Instructions for the task: If a line in the listing carries the word "screenshot", return a copy of that line.
■ ■ ■ ■ ■ ■ ■
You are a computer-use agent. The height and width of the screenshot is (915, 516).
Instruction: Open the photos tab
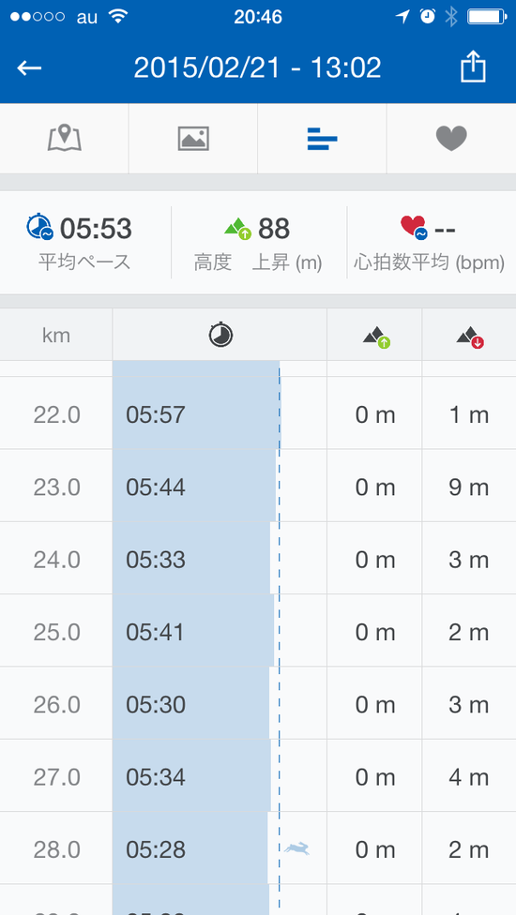pos(193,139)
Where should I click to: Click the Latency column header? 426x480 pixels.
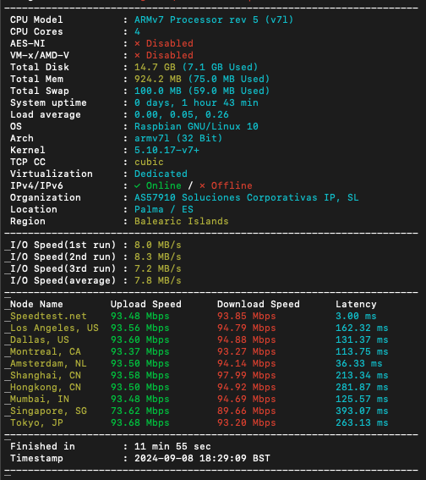click(x=356, y=304)
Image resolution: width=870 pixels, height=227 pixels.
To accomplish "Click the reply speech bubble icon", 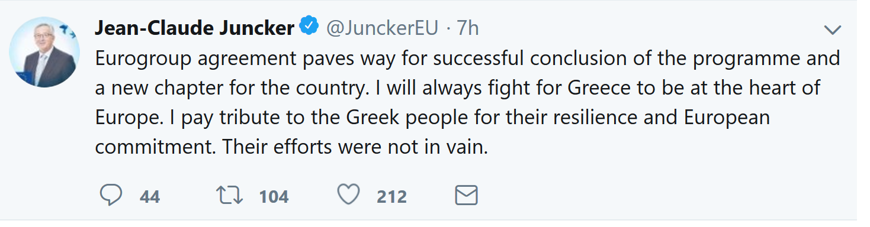I will [x=111, y=196].
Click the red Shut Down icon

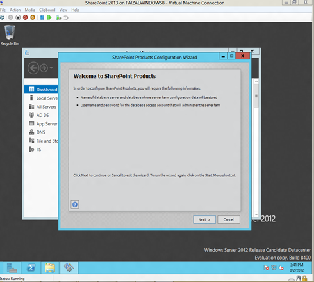[25, 17]
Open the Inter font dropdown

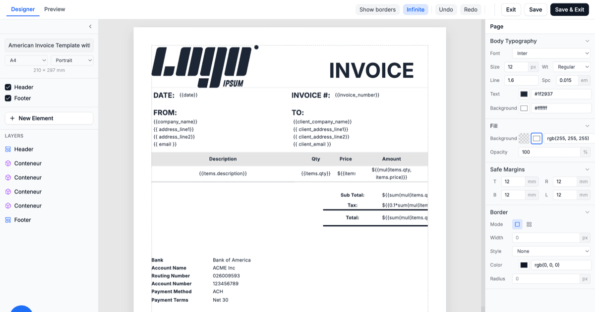click(552, 53)
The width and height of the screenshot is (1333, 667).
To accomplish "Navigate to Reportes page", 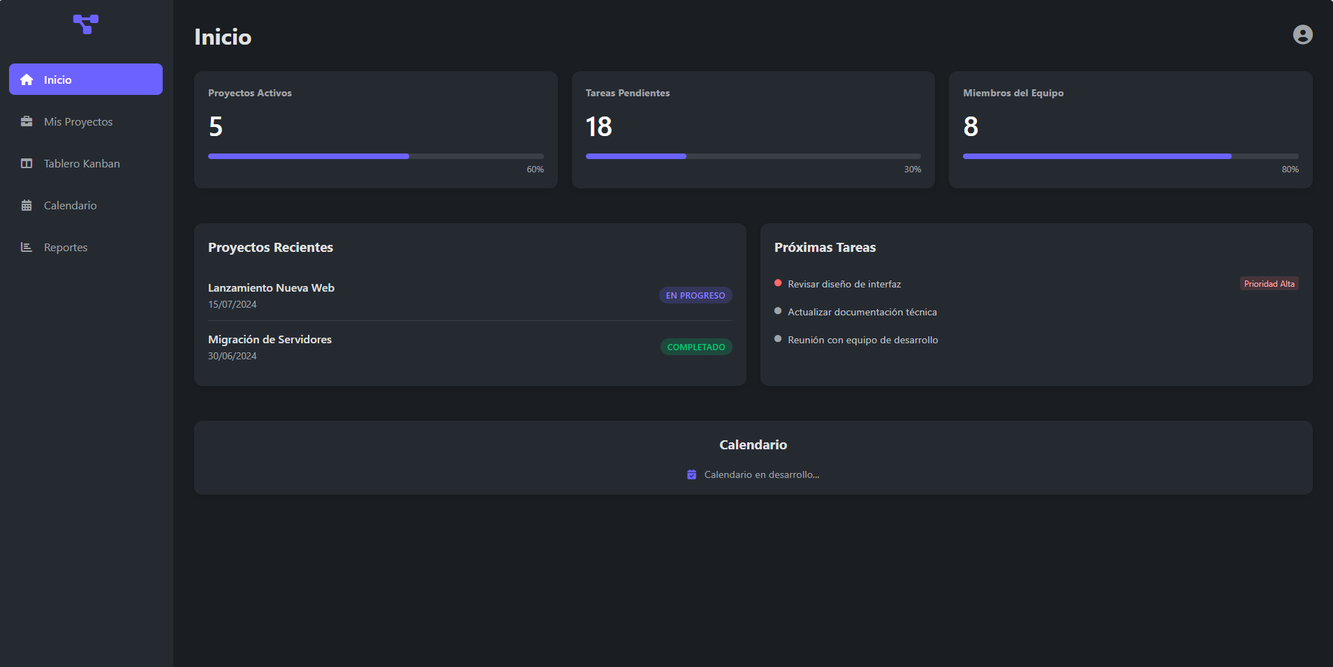I will point(66,247).

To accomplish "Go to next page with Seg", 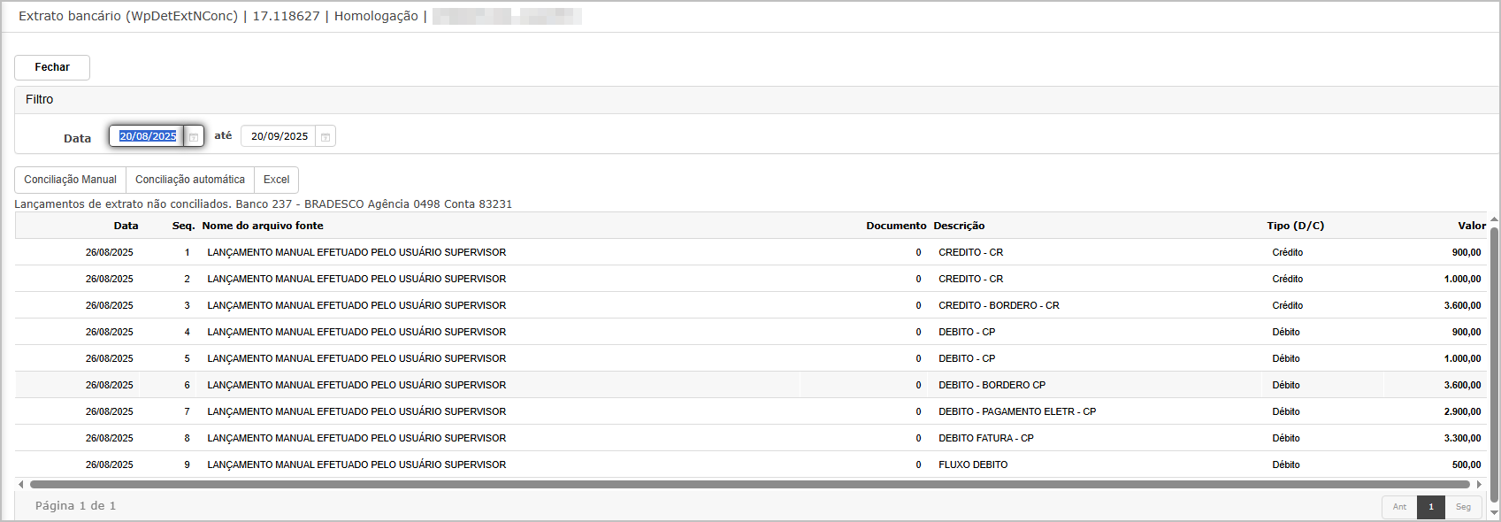I will click(x=1463, y=507).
■ ■ ■ ■ ■ ■ ■
Result for this task:
You are a computer-use agent. The height and width of the screenshot is (915, 516).
The width and height of the screenshot is (1333, 667).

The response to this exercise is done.